# Newbie with a Question



## Ohio82 (Apr 6, 2013)

I am fairly new to woodworking. I enjoy it greatly, but I can never seem to get my 45 degree corners to all match up on a square project.

I am currently making some small photography props. They are step stools that look like benches.

I am putting trim peices around the top and I can't seem to figure out how to get the corners to match up. I know this is a rookie question here but I would appriciate your help. Thanks


----------



## daveinjersey (Feb 27, 2013)

Need a little more information. How are you making your corners? Miter saw? Miter box?


----------



## FrankC (Aug 24, 2012)

Miters demand accuracy, both in cutting the angles and the length of the pieces, opposite sides must always be exactly the same length.

It would help to know what you are using to cut the miters.


----------



## Ohio82 (Apr 6, 2013)

Miter saw.


----------



## Burb (Nov 30, 2012)

Ohio82 said:


> Miter saw.


From experience, I think this is part of the problem. Most miter saws are really construction tools where being off 1 degree is okay. When you add that up, you're off 4 degrees in a square. 

This is why a good miter fence for my table saw is on my wish list.


----------



## daveinjersey (Feb 27, 2013)

When you make a 45 cut, can you test it against the 45 on a square? If it's off, the miter saw needs adjustment. Do you have the manual? If not, can you find it online? It should give instructions. Failing that, look for screws that look like they're meant to change fence alignment, etc.


----------



## Bluefilosoff (Mar 25, 2013)

http://m.youtube.com/#/watch?v=a5WBUGnRLBE

Yo, I found this vid to be really helpful, maybe something here for you. Good Luck!


----------



## Ohio82 (Apr 6, 2013)

Is there a better tool to use for the miter's? Is there a cost effective tool. Using my table saw is not gonna work its a p.o.s. from sears. I appreciate all the help guys. Thanks


----------



## jschaben (Apr 1, 2010)

Ohio82 said:


> Is there a better tool to use for the miter's? Is there a cost effective tool. Using my table saw is not gonna work its a p.o.s. from sears. I appreciate all the help guys. Thanks


Your miter saw should be fine. Like most tools, they do need to be carefully set up and maintained though. 
https://www.wwgoa.com/articles/getting-started/set-up-your-miter-saw-for-perfect-cuts/

There are also a lot more on you tube.:smile:

It's also possible all your table saw needs is a good tune up also. Not many tools can be packaged up, trucked most all over the world, unpacked and give stellar results.


----------



## Ohio82 (Apr 6, 2013)

So I think that my problem is an accurate cut problem on my end. I guess I just need to practice a bunch on some scrap pieces.

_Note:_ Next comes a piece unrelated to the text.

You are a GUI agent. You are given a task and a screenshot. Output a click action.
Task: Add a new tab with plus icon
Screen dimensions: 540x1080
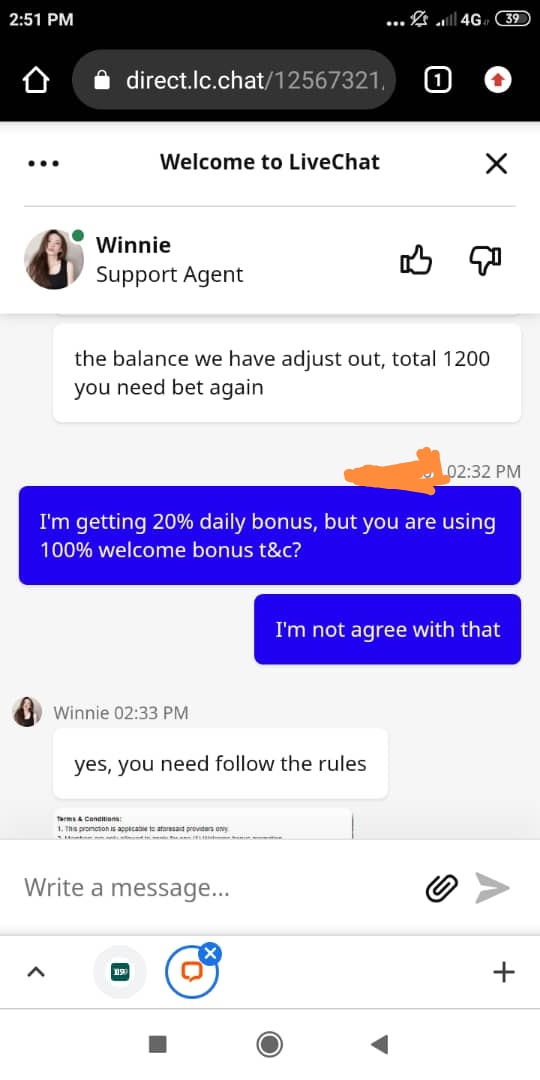[504, 972]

I find it hard to get my blade just perfect on the end of the board to make my outside measurements perfect. Thanks again for all the help.


----------



## plainolebill (Mar 31, 2013)

Try attaching a temporary (longer) fence to your miter saw then clamp a piece of wood to it as a stop to insure that everything is cut to the same length.


----------



## cabinetman (Jul 5, 2007)

Ohio82 said:


> Is there a better tool to use for the miter's? Is there a cost effective tool. Using my table saw is not gonna work its a p.o.s. from sears. I appreciate all the help guys. Thanks


The main miter saw I use is that p.o.s. from sears, and I get excellent miters. CMS's, SCMS's, and RAS's are designed to be accurate cutting machines. If yours isn't, it needs adjustment. I've never had a saw that couldn't be brought into tolerance. It may need some part replaced, or most likely to learn how to set up and use the tool properly.

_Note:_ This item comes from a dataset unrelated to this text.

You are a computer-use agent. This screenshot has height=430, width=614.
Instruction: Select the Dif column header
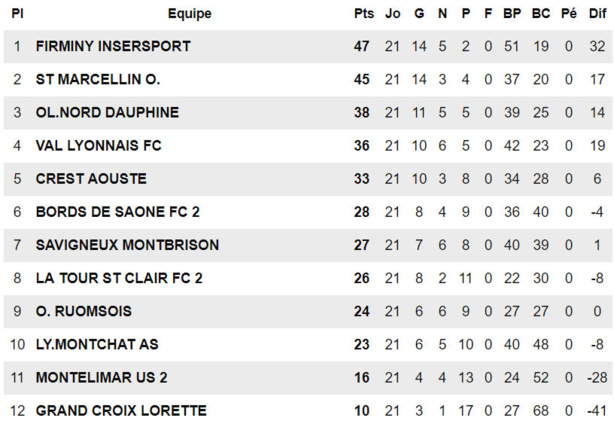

Most all cuts and joinery can be done on a tablesaw, one way or another. If you feel it's easier to use a sled, you have the option to configure an accurate cutting jig.

You could use the Lion Trimmer, which will shear off an exact 45 degree angle.








 







.


----------



## RogerInColorado (Jan 16, 2013)

Some days you just need to simply decide that you are going to get a tool "tuned up" so that it works like it's supposed to and so you can trust it. People who make their living with tools can't afford not to do this on a fairly regular basis. The hobbyists among us do it too, but the time we take to do it doesn't cost us so much, it's more about keeping our sanity. Pick one of your saws and commit to making it really work for you. You won't regret it and your work will show you care enough to take good care of your tools. Lesson from my grandfather: "Take care of your tools so that they can take care of you. Keep them sharp and true".


----------



## Gilgaron (Mar 16, 2012)

To get the opposite sides the same you can also stack them and cut simultaneously if it is thin enough stock.


----------